An interesting discussion happened today around Notes performance. In a rather large database (> 500k records) all documents are protected with Author and Reader fields. The access is rather narrow, so any user might see just about 1000 of the 500000 documents. Opening a view in the Notes client is rather slow and the old "rah. rah Notes is bad" song is performed. Notes performance is discussed in great length at other places, so this isn't what this post is about. I was wondering how one would implement access control on a record level in a relational database. This would be the specifications:
  • Design a view that restricts access to a subset of table data (we simplify here by excluding multi-value data fields)
  • A record can have zero or many readers, who are allowed to see the record
  • A record can have zero or many authors, who are allowed to see the record and later update them (eventually)
  • If a record has no readers any user with access to the database can see the record
  • If one or more readers are present only the sum of readers and authors can see the document
  • A reader or author can be of type: Person, Group, Role
  • A role can be assigned to one or more Persons or Groups
  • A group can contain Groups and People (we simplify here and omit the * operator)
  • A group can have zero or more roles
  • A person can have zero or more roles
  • A person can be member in zero or more groups
Graphically it would look somehow like this:
RelationalAccessControl400.png
Now how would an SQL statement look like? I'm not an SQL expert, so I might get quite some stuff wrong. But here is my go:

SELECT* FROM maintable
   WHERE maintable.id IN (SELECT readertable.maintableid FROM readertable
   WHERE readertable.entry = @CurrentUser
   OR readertable.entry IN (SELECT roletable.roleid FROM roletable WHERE roletable.entry = @CurrentUser)
   OR readertable.entry IN (SELECT grouptable.groupid FROM grouptable WHERE grouptable.entry = @CurrentUser)
   OR readertable.entry IN (SELECT roletable.roleid FROM roletable WHERE roletable.entry IN
   (SELECT grouptable.groupid FROM  grouptable WHERE grouptable.entry = @CurrentUser)
   )
   OR maintable.id NOT IN (SELECT readertable.maintableid FROM readertable)
   OR maintable.id IN (SELECT authortable.maintableid FROM authortable
   WHERE authortable.entry = @CurrentUser
   OR authortable.entry IN (SELECT roletable.roleid FROM roletable WHERE roletable.entry = @CurrentUser)
   OR authortable.entry IN (SELECT grouptable.groupid FROM grouptable WHERE grouptable.entry = @CurrentUser)
   OR authortable.entry IN (SELECT roletable.roleid FROM roletable WHERE roletable.entry IN
   (SELECT grouptable.groupid FROM  grouptable WHERE grouptable.entry = @CurrentUser)
   )
And that's without taking into account that a group could contain a group. Looks like a performance pig to me. Luckily in Domino we can use categorized views to make access fast. Of course I'm happy to learn that there are smarter SQL queries around.
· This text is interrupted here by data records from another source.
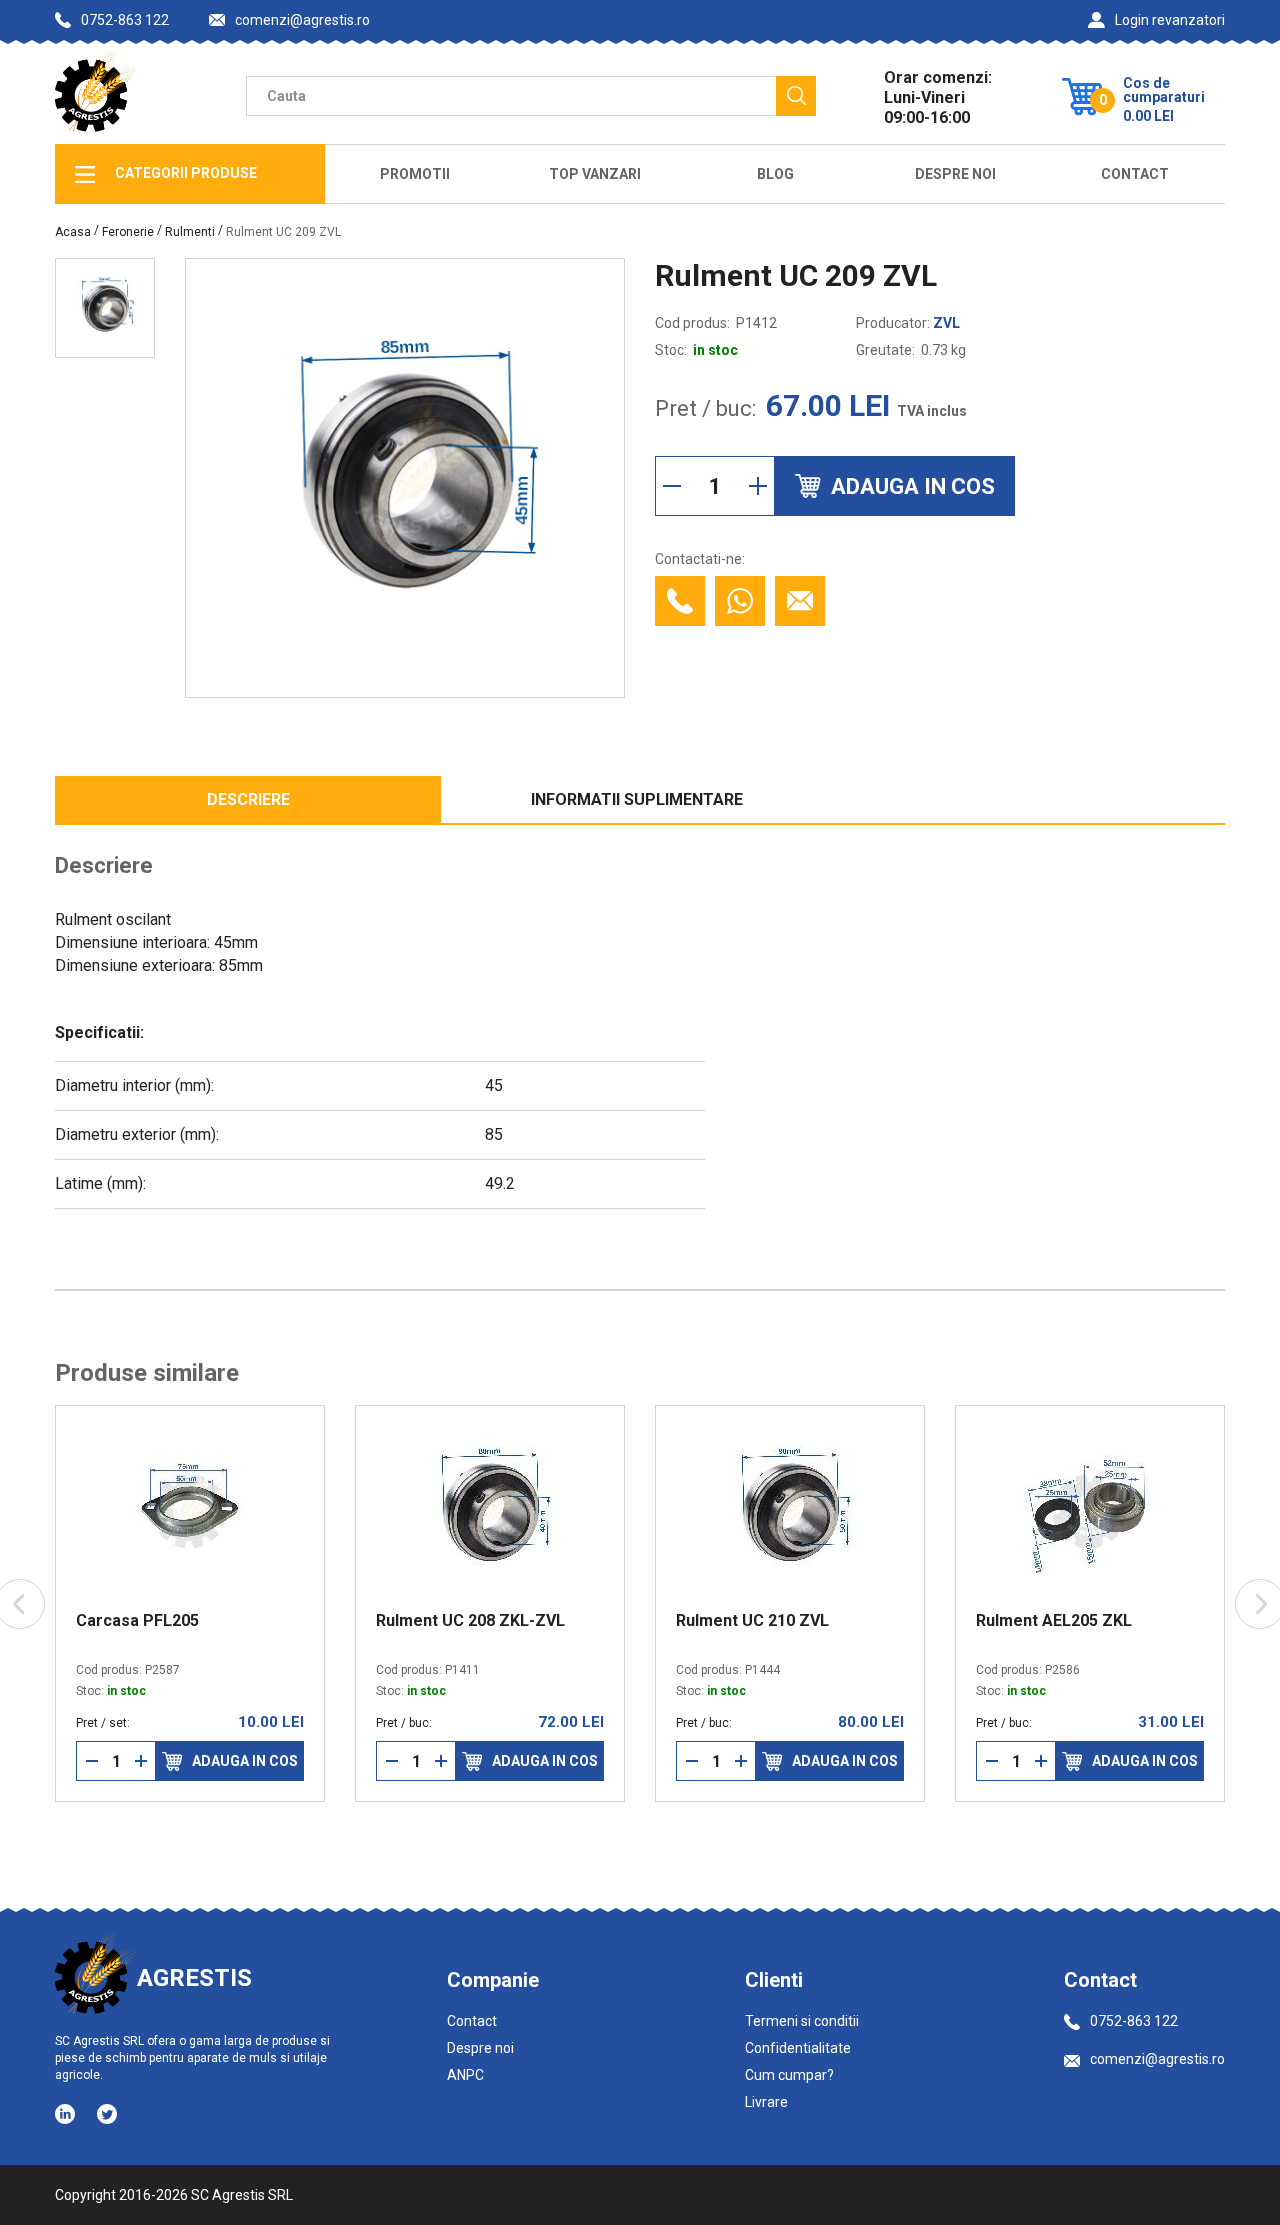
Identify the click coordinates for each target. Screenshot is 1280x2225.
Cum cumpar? (789, 2075)
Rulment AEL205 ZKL (921, 1621)
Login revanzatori (1170, 20)
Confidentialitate (798, 2048)
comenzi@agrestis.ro (302, 20)
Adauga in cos (112, 1761)
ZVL (946, 323)
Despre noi (480, 2048)
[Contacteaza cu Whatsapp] (740, 601)
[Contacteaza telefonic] (680, 601)
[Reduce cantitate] (672, 486)
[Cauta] (796, 96)
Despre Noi (955, 174)
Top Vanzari (595, 174)
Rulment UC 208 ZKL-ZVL (337, 1621)
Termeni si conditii (802, 2021)
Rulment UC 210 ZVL (619, 1621)
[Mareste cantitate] (758, 486)
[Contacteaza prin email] (800, 601)
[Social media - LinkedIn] (66, 2113)
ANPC (465, 2075)
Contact (1135, 174)
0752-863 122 (125, 20)
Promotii (415, 174)
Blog (775, 174)
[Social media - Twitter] (107, 2114)
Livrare (766, 2102)
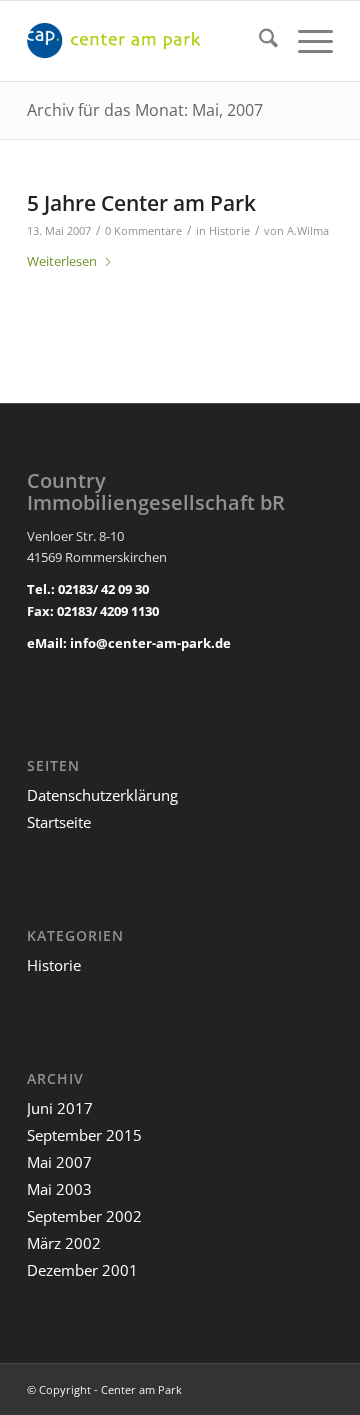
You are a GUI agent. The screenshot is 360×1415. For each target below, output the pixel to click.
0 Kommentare (143, 231)
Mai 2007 (59, 1162)
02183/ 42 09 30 (103, 589)
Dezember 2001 (82, 1270)
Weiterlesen (62, 261)
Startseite (59, 822)
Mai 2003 (59, 1189)
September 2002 (84, 1216)
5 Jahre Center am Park (141, 203)
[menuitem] (258, 41)
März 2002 (64, 1243)
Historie (229, 231)
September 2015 (84, 1135)
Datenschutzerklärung (102, 795)
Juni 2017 (60, 1108)
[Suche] (258, 41)
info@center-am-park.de (150, 643)
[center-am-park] (149, 41)
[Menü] (305, 41)
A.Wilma (308, 231)
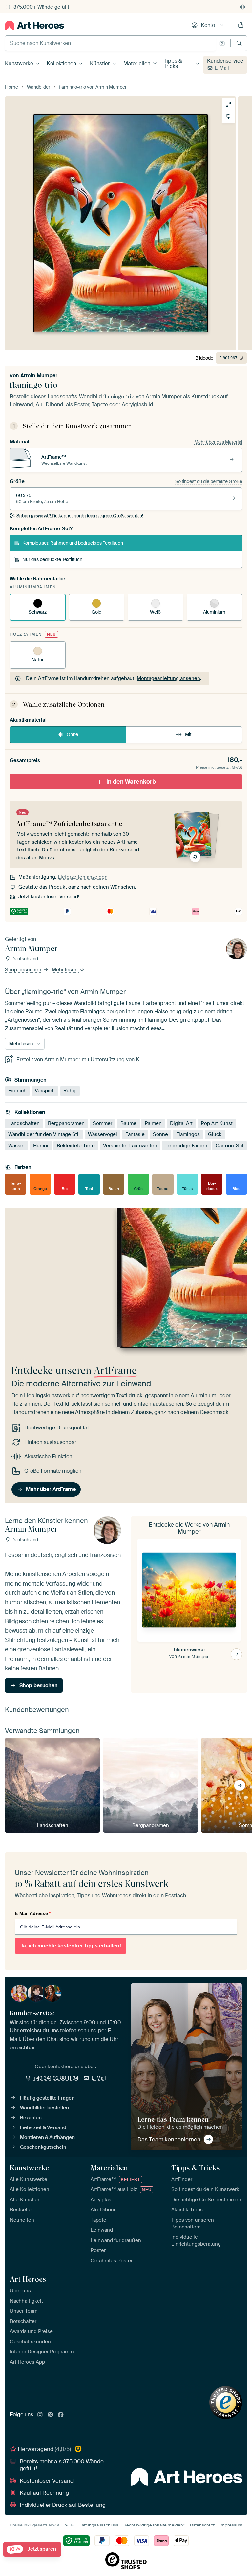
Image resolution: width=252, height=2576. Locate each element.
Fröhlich (17, 1091)
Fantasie (135, 1134)
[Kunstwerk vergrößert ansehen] (228, 104)
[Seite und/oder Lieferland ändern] (242, 6)
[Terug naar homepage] (34, 25)
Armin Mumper (38, 375)
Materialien (136, 63)
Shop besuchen (24, 970)
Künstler (100, 63)
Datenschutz (202, 2525)
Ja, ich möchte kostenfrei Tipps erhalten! (70, 1945)
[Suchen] (239, 43)
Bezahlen (31, 2117)
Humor (41, 1145)
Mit (188, 734)
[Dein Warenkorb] (241, 25)
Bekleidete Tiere (76, 1145)
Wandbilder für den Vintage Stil (44, 1134)
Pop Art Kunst (217, 1123)
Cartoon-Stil (229, 1145)
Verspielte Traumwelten (130, 1145)
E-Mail (222, 68)
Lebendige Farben (186, 1145)
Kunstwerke (19, 63)
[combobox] (110, 43)
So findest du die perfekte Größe (208, 481)
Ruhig (70, 1091)
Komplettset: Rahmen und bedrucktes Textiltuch (72, 543)
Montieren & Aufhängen (47, 2137)
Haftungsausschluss (98, 2525)
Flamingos (188, 1134)
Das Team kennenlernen (168, 2139)
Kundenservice (225, 60)
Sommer (102, 1123)
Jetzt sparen (32, 2549)
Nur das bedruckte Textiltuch (52, 559)
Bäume (128, 1123)
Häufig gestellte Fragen (47, 2098)
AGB (69, 2525)
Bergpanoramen (66, 1123)
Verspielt (45, 1091)
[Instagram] (40, 2415)
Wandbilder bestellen (44, 2108)
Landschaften (24, 1123)
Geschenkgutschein (43, 2147)
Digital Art (181, 1123)
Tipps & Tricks (173, 63)
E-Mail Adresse (33, 1913)
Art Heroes (28, 2279)
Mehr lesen (65, 970)
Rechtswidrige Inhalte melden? (154, 2525)
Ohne (72, 734)
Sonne (160, 1134)
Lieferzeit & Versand (43, 2127)
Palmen (153, 1123)
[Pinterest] (50, 2415)
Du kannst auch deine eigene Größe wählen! (79, 516)
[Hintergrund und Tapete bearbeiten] (228, 116)
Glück (214, 1134)
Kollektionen (61, 63)
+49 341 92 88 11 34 (55, 2078)
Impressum (231, 2525)
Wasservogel (102, 1134)
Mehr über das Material (218, 442)
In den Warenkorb (131, 782)
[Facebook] (60, 2415)
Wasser (16, 1145)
Posted by on 15 October 2008 | Comments (3) | categories: Show-N-Tell Thursday

Comments

  1. posted by Marius Neumann on Thursday 16 October 2008 AD:
    Thanks for this great comparison! I am sure I can use it in one of my next performance discussions Emoticon wink.gif
  2. posted by Patrick Kwinten on Tuesday 04 November 2008 AD:
    I am still curious which steps you would take to make the performance in the Notes situation as performance effective as possible. We have similar databases and just wondering if I have taken all the steps that would improve performance.

    Thank you in advance,

    Patrick
  3. posted by Stephan H. Wissel on Tuesday 11 November 2008 AD:
    @Patric: Use single category views with the Readers Field(s) as category. Then Notes only checks document the current user can actually see.